> Problem set:
A. In the passage about the school's banyan trees, why did the trees have to be cut down, and why were Golden Trumpet trees chosen to replace them? Answer in one to three sentences.
B. Write out the passage about the banyan trees word for word, between "According to the" and "cut them down.", inclusive.

> Passage:
According to the Department of Education, wasp infestations on the banyan trees were discovered in 2006. Since then, attempts were made to fight the wasps, but in the end, the trees couldn’t be saved. The DOE then decided to cut down the trees and replace them with Golden Trumpet trees that are resistant to the wasps.

“(Cutting the trees) wasn’t really my decision. It came from the Department,” Principal Ron Okamura said. “Basically, it was becoming a health and safety issues.”

Okamura said that the dying trees were a safety hazard from the large falling branches. The school administration tried many ways to save the trees.

“Our last ditch effort (in saving the trees) was last year,” Okamura said, “where UH came up with an experimental treatment.”

Unfortunately, some of the trees were too far gone to be saved, resulting in the DOE’s Facilities Branch deciding to cut them down.

“Throughout the years, we’ve periodically had huge branches fall off and break because the trees get rotten and weak,” Okamura said.

In past commencement ceremonies, the trees held the letters to signal where the graduates were located. With some of the trees gone, some seniors are concerned for this year’s ceremony.

“I think the timing was kind of bad,” senior Suzie Park said. “One of the trees that were cut was basically the tree where my letter would’ve been.”

> Dataset section:
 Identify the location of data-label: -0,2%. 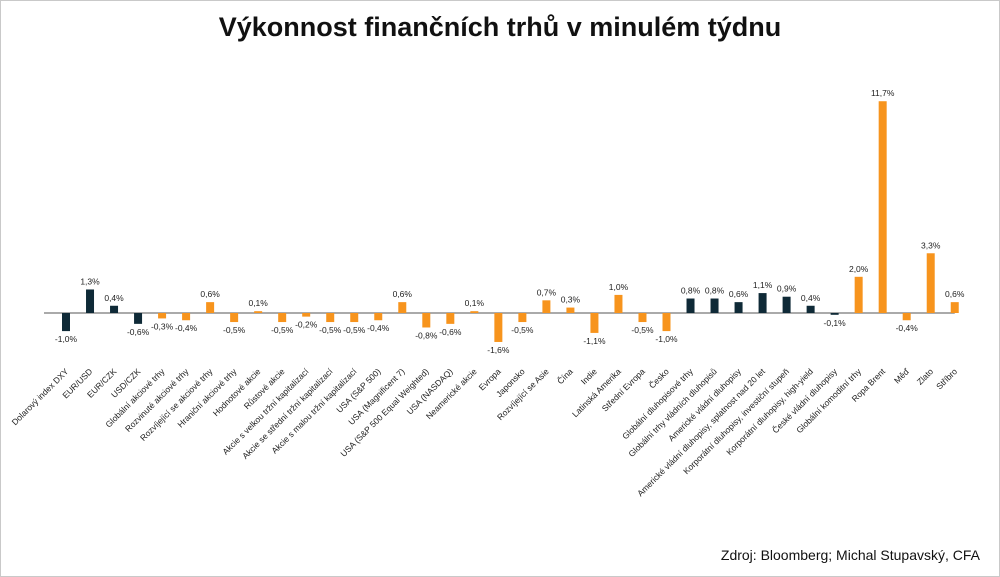
(306, 325).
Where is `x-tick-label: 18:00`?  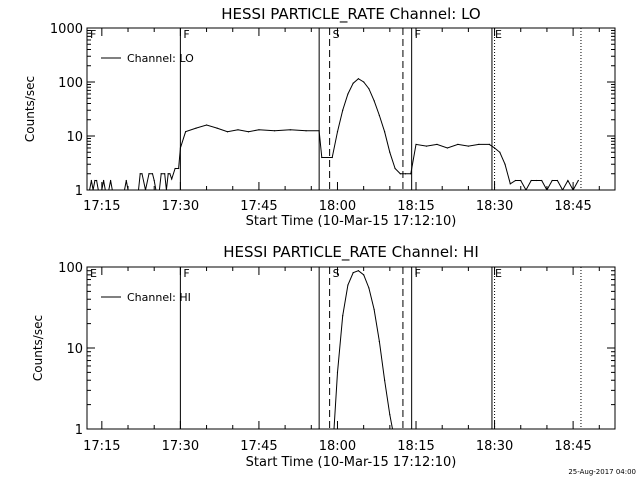 x-tick-label: 18:00 is located at coordinates (338, 446).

> Answers to the exercise:
A. The trees were infested with wasps and could not be saved. As they died, they became a safety hazard because large branches were falling. Golden Trumpet trees were chosen because they resist the wasps.

B.
According to the Department of Education, wasp infestations on the banyan trees were discovered in 2006. Since then, attempts were made to fight the wasps, but in the end, the trees couldn’t be saved. The DOE then decided to cut down the trees and replace them with Golden Trumpet trees that are resistant to the wasps.

“(Cutting the trees) wasn’t really my decision. It came from the Department,” Principal Ron Okamura said. “Basically, it was becoming a health and safety issues.”

Okamura said that the dying trees were a safety hazard from the large falling branches. The school administration tried many ways to save the trees.

“Our last ditch effort (in saving the trees) was last year,” Okamura said, “where UH came up with an experimental treatment.”

Unfortunately, some of the trees were too far gone to be saved, resulting in the DOE’s Facilities Branch deciding to cut them down.